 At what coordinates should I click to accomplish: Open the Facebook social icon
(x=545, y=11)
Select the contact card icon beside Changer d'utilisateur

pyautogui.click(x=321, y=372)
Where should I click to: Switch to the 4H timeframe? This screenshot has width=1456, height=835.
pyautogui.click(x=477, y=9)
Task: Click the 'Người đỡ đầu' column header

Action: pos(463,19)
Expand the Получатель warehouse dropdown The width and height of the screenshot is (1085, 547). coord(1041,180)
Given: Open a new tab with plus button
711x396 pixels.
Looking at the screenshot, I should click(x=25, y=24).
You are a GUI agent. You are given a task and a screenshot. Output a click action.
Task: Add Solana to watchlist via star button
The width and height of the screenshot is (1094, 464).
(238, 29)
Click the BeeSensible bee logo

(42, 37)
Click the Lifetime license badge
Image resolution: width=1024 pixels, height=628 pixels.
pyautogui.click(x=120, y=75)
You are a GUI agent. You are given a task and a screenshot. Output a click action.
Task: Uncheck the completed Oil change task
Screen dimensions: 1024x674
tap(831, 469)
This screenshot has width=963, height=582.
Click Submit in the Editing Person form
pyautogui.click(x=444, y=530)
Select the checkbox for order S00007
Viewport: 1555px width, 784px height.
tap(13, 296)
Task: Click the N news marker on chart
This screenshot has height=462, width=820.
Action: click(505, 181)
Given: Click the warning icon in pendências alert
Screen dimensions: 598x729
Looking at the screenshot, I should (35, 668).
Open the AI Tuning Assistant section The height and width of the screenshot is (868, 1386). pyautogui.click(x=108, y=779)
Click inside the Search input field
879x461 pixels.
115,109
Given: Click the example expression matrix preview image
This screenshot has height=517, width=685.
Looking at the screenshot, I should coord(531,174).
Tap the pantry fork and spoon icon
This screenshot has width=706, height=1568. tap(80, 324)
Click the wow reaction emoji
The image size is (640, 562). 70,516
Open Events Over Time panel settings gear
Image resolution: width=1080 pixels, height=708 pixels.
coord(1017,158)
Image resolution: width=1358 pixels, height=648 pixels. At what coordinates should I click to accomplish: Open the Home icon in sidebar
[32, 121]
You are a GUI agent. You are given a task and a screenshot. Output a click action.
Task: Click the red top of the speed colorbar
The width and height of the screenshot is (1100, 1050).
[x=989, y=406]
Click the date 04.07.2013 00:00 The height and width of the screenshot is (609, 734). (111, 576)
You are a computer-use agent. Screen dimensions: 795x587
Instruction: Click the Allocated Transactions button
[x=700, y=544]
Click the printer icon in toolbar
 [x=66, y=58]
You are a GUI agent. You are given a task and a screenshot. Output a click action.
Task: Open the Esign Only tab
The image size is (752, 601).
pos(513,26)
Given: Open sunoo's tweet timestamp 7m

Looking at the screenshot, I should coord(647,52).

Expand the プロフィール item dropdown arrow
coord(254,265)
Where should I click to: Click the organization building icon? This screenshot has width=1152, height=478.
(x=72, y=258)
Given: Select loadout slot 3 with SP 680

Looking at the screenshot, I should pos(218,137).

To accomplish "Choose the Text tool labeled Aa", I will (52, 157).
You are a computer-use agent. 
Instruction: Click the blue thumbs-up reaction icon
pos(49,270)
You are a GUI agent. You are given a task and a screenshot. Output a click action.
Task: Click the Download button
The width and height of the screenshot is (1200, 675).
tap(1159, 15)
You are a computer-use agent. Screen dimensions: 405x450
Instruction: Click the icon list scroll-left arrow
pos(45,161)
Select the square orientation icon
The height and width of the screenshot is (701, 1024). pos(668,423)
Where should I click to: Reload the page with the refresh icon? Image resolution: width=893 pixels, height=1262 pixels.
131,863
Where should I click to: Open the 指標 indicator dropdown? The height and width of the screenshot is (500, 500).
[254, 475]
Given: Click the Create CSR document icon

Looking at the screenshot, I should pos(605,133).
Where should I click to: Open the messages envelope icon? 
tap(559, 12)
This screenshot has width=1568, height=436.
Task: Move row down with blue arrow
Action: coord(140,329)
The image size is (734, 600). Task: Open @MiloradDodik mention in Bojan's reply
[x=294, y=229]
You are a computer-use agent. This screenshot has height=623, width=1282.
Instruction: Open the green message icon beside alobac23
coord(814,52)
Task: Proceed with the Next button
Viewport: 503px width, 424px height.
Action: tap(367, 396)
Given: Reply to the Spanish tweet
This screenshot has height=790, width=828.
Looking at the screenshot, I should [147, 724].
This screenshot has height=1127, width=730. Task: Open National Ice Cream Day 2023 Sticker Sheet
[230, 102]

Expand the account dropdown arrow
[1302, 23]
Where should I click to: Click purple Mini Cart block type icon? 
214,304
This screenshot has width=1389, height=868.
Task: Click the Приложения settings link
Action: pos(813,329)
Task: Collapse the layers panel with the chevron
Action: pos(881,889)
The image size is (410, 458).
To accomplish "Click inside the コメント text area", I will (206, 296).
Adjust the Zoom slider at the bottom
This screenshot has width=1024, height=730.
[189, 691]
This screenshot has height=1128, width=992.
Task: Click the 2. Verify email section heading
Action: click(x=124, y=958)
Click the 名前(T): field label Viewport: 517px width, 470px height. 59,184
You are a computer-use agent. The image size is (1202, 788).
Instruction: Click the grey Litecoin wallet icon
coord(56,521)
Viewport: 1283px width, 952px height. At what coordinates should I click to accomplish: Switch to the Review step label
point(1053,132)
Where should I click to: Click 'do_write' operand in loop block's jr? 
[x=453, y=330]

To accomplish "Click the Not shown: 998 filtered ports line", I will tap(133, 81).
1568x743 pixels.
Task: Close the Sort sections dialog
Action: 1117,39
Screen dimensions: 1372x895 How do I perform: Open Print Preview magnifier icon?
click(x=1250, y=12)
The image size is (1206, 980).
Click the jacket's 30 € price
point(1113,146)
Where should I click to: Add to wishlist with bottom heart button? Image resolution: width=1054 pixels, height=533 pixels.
________________________________________
▸ **Work to complete**
Write out every line of the records exactly.

▸ **Solved problem**
 At what coordinates should I click to accomplish: Open the Facebook social icon
(x=545, y=11)
Select the contact card icon beside Changer d'utilisateur

pyautogui.click(x=321, y=372)
Where should I click to: Switch to the 4H timeframe? This screenshot has width=1456, height=835.
pyautogui.click(x=477, y=9)
Task: Click the 'Người đỡ đầu' column header

Action: pos(463,19)
Expand the Получатель warehouse dropdown The width and height of the screenshot is (1085, 547). coord(1041,180)
Given: Open a new tab with plus button
711x396 pixels.
Looking at the screenshot, I should click(x=25, y=24).
You are a GUI agent. You are given a task and a screenshot. Output a click action.
Task: Add Solana to watchlist via star button
The width and height of the screenshot is (1094, 464).
(238, 29)
Click the BeeSensible bee logo

(42, 37)
Click the Lifetime license badge
Image resolution: width=1024 pixels, height=628 pixels.
pyautogui.click(x=120, y=75)
You are a GUI agent. You are given a task and a screenshot. Output a click action.
Task: Uncheck the completed Oil change task
Screen dimensions: 1024x674
tap(831, 469)
This screenshot has width=963, height=582.
Click Submit in the Editing Person form
pyautogui.click(x=444, y=530)
Select the checkbox for order S00007
Viewport: 1555px width, 784px height.
tap(13, 296)
Task: Click the N news marker on chart
This screenshot has height=462, width=820.
Action: click(505, 181)
Given: Click the warning icon in pendências alert
Screen dimensions: 598x729
Looking at the screenshot, I should (35, 668).
Open the AI Tuning Assistant section The height and width of the screenshot is (868, 1386). pyautogui.click(x=108, y=779)
Click inside the Search input field
879x461 pixels.
115,109
Given: Click the example expression matrix preview image
This screenshot has height=517, width=685.
Looking at the screenshot, I should coord(531,174).
Tap the pantry fork and spoon icon
This screenshot has width=706, height=1568. tap(80, 324)
Click the wow reaction emoji
The image size is (640, 562). 70,516
Open Events Over Time panel settings gear
Image resolution: width=1080 pixels, height=708 pixels.
coord(1017,158)
Image resolution: width=1358 pixels, height=648 pixels. At what coordinates should I click to accomplish: Open the Home icon in sidebar
[32, 121]
You are a GUI agent. You are given a task and a screenshot. Output a click action.
Task: Click the red top of the speed colorbar
The width and height of the screenshot is (1100, 1050).
[x=989, y=406]
Click the date 04.07.2013 00:00 The height and width of the screenshot is (609, 734). (111, 576)
You are a computer-use agent. Screen dimensions: 795x587
Instruction: Click the Allocated Transactions button
[x=700, y=544]
Click the printer icon in toolbar
 [x=66, y=58]
You are a GUI agent. You are given a task and a screenshot. Output a click action.
Task: Open the Esign Only tab
The image size is (752, 601).
pos(513,26)
Given: Open sunoo's tweet timestamp 7m

Looking at the screenshot, I should coord(647,52).

Expand the プロフィール item dropdown arrow
coord(254,265)
Where should I click to: Click the organization building icon? This screenshot has width=1152, height=478.
(x=72, y=258)
Given: Select loadout slot 3 with SP 680

Looking at the screenshot, I should pos(218,137).

To accomplish "Choose the Text tool labeled Aa", I will (52, 157).
You are a computer-use agent. 
Instruction: Click the blue thumbs-up reaction icon
pos(49,270)
You are a GUI agent. You are given a task and a screenshot. Output a click action.
Task: Click the Download button
The width and height of the screenshot is (1200, 675).
tap(1159, 15)
You are a computer-use agent. Screen dimensions: 405x450
Instruction: Click the icon list scroll-left arrow
pos(45,161)
Select the square orientation icon
The height and width of the screenshot is (701, 1024). pos(668,423)
Where should I click to: Reload the page with the refresh icon? Image resolution: width=893 pixels, height=1262 pixels.
131,863
Where should I click to: Open the 指標 indicator dropdown? The height and width of the screenshot is (500, 500).
[254, 475]
Given: Click the Create CSR document icon

Looking at the screenshot, I should pos(605,133).
Where should I click to: Open the messages envelope icon? 
tap(559, 12)
This screenshot has width=1568, height=436.
Task: Move row down with blue arrow
Action: coord(140,329)
The image size is (734, 600). Task: Open @MiloradDodik mention in Bojan's reply
[x=294, y=229]
You are a computer-use agent. This screenshot has height=623, width=1282.
Instruction: Open the green message icon beside alobac23
coord(814,52)
Task: Proceed with the Next button
Viewport: 503px width, 424px height.
Action: tap(367, 396)
Given: Reply to the Spanish tweet
This screenshot has height=790, width=828.
Looking at the screenshot, I should [147, 724].
This screenshot has height=1127, width=730. Task: Open National Ice Cream Day 2023 Sticker Sheet
[230, 102]

Expand the account dropdown arrow
[1302, 23]
Where should I click to: Click purple Mini Cart block type icon? 
214,304
This screenshot has width=1389, height=868.
Task: Click the Приложения settings link
Action: pos(813,329)
Task: Collapse the layers panel with the chevron
Action: pos(881,889)
The image size is (410, 458).
To accomplish "Click inside the コメント text area", I will (206, 296).
Adjust the Zoom slider at the bottom
This screenshot has width=1024, height=730.
[189, 691]
This screenshot has height=1128, width=992.
Task: Click the 2. Verify email section heading
Action: click(x=124, y=958)
Click the 名前(T): field label Viewport: 517px width, 470px height. 59,184
You are a computer-use agent. The image size is (1202, 788).
Instruction: Click the grey Litecoin wallet icon
coord(56,521)
Viewport: 1283px width, 952px height. At what coordinates should I click to accomplish: Switch to the Review step label
point(1053,132)
Where should I click to: Click 'do_write' operand in loop block's jr? 
[x=453, y=330]

To accomplish "Click the Not shown: 998 filtered ports line", I will tap(133, 81).
1568x743 pixels.
Task: Close the Sort sections dialog
Action: 1117,39
Screen dimensions: 1372x895 How do I perform: Open Print Preview magnifier icon?
click(x=1250, y=12)
The image size is (1206, 980).
Click the jacket's 30 € price
point(1113,146)
Where should I click to: Add to wishlist with bottom heart button? Image resolution: width=1054 pixels, height=533 pixels.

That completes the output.